JERICHO ECHO ARTICLE

John Spurlock

Six years on

February 1981

The death of John Spurling on 12 December 1974 at the age of 65 dismayed a host of Oxonians, who find it very difficult to grasp that the little shop on the corner of Walton Street and Crescent is not after all a permanent club and focus for collectors high and low, from near and far, who came for bargains, excitements, insights, ancient novelties, and above all for an hour of John's bubbling company, generous smile, sparkling eyes, his inevitable cackles of laughter, his depth and breadth of rarely repeated reminiscence, his anecdotes of the beloved pictures he bought and sold, often with anguish after many years in his homes with his friends the Whitlocks, of the ones that got away, of the Great Bear that he saw as a tiny invalid boy in Paddington before a health-giving stay in Devon, or bricklaying on ribbon developments and Dolphin Square, and of cut-throat repointing jobs in the depths of the depression, which with the war finally drove him to Oxford in the 40's from his life in London, where he came from a family gifted in the world of entertainment and music, in which he found deep emotional experience, and in which he was no mean performer, on mandolin or piano.

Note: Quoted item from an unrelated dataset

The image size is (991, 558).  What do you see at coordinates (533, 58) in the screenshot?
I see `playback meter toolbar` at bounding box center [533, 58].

He had a wiry professional affection for pictures, which he restored with considerable skill and responsibility, and a knowledge derived from close physical examination with eyes and fingers for detail and a capacious and retentive memory. His grasp of an artist's style was direct and usually accurate, his ability or indeed desire to pronounce their names uneven and somewhat Churchillian - Poussin was "that there Pewzar", and Eversen was Evesham; but with his aesthetic loyalty he could comfortably hold his winking own in the Oxford picture market against dons, dowagers, doctors, debutantes and dealers alike.

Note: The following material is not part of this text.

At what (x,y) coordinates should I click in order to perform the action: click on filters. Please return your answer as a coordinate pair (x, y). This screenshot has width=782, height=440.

What a loss that this memorable raconteur was never recorded on tape! Above all, we shall miss the whole Spurling persona: independent, his own man, craquelured, a figure from Velasquez and the brothers Grimm, a generous giver of gifts and friend to his fellows. The above was written six years ago, and John's memory survives. I have not altered what I then wrote, but all John's friends are delighted that his shop and its traditions are surviving in the capable hands of Mrs. Whitlock.


This article appeared in Jericho Echo No 12, Feb 1981.